Sunday started out calm with a gentle fog covering the sea. We went out in two motorboats with four photographers in each boat. Seeing tremendous sculptures of ice slowly emerge from the dense fog was enthralling. My first thought was, ‘Who is the sculptor?” He or she must have created these enormous ice sculptures just for the sheer love of doing it, asking nothing in return but gratification of making something that is truly beauty itself. All morning we roamed in the land of giant ice sculptures, each one more magnificent than the other.
Later we went up a narrow fjord packed with small sea ice. We wove our way around the ice floats, occasionally bashing into one with a thump. Around one more bend was a small house that was built by the owner of our boat, essentially a camp that was as close as you can imagine to the main glacier of Greenland. We landed just in time for lunch and a bit of exploring of the rock-strewn area. The plan was to go to the moraine of the glacier but there was far too much sea ice for that. So as photographers often do, we had come up with a Plan B which was to visit a small community that was ended up being more than 50 miles from our Greenland home and only accessible by boat, a very long difficult walk over the mountains, or by dog sled in the winter time.

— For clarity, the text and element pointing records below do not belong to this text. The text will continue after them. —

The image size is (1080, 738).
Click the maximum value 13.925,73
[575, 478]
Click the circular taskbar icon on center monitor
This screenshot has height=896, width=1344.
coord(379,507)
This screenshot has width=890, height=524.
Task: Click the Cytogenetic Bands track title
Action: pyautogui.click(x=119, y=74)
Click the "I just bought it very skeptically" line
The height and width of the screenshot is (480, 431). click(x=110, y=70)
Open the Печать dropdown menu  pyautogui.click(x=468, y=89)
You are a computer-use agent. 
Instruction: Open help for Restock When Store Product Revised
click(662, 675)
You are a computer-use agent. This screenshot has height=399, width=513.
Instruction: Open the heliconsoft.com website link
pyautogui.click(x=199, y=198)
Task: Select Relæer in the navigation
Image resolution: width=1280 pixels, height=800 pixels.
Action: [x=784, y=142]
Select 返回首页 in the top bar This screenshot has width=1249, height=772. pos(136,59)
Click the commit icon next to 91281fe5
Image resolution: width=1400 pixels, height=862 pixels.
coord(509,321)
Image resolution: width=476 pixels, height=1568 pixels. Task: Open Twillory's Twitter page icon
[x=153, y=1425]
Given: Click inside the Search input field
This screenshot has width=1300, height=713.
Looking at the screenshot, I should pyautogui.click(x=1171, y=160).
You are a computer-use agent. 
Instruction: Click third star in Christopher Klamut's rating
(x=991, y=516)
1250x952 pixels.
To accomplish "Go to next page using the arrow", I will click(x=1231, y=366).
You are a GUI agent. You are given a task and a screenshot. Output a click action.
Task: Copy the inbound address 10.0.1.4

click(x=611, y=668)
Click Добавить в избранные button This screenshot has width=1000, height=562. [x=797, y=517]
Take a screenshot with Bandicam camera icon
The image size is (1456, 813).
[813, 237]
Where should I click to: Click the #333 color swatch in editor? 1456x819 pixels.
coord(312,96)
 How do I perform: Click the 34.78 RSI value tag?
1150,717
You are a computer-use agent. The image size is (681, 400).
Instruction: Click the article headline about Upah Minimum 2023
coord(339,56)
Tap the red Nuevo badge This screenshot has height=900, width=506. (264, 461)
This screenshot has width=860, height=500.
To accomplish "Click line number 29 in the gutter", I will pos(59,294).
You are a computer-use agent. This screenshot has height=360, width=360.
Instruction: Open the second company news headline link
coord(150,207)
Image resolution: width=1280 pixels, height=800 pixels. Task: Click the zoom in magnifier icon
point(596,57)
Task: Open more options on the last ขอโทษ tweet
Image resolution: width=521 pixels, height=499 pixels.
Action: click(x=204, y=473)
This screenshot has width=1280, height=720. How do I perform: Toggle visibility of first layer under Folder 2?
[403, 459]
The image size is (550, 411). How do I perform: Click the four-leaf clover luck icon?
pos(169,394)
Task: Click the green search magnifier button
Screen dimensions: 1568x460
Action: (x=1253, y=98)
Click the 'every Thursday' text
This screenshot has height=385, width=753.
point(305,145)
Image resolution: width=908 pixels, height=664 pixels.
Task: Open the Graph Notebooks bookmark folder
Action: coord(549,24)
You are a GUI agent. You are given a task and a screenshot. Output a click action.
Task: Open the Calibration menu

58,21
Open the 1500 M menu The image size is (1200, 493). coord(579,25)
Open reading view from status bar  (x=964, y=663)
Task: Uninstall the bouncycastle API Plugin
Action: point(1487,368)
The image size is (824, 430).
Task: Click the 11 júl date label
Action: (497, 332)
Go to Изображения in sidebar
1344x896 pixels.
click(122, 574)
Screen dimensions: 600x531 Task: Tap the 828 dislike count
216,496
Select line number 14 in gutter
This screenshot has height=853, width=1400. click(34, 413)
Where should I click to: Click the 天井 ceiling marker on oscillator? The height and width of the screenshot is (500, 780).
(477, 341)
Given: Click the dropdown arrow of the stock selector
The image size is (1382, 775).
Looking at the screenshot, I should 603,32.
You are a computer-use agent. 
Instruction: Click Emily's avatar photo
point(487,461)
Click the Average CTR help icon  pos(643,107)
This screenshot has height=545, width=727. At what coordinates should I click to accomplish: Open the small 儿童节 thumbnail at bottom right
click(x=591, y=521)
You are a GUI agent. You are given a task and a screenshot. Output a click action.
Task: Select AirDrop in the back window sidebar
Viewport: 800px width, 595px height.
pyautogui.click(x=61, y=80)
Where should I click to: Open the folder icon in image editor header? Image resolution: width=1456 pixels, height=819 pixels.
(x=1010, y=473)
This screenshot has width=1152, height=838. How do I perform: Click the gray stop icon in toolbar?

Of the 20 or so houses we saw there, none had anyone inside. It had become a beautiful day and the entire community was out hunting for food. It is amazing to realize that communities still exist that not only have to provide food for their families, but have to do so in time honored ways. In Greenland this means not just the people in a family, but also the dogs because without them travel becomes very limited. It's a very humbling realization.
We spent so much time photographing the town and the stunning views, particularly from the local cemetery that we had to return to Tasillaq at full throttle, which still took us 1 ½ hours.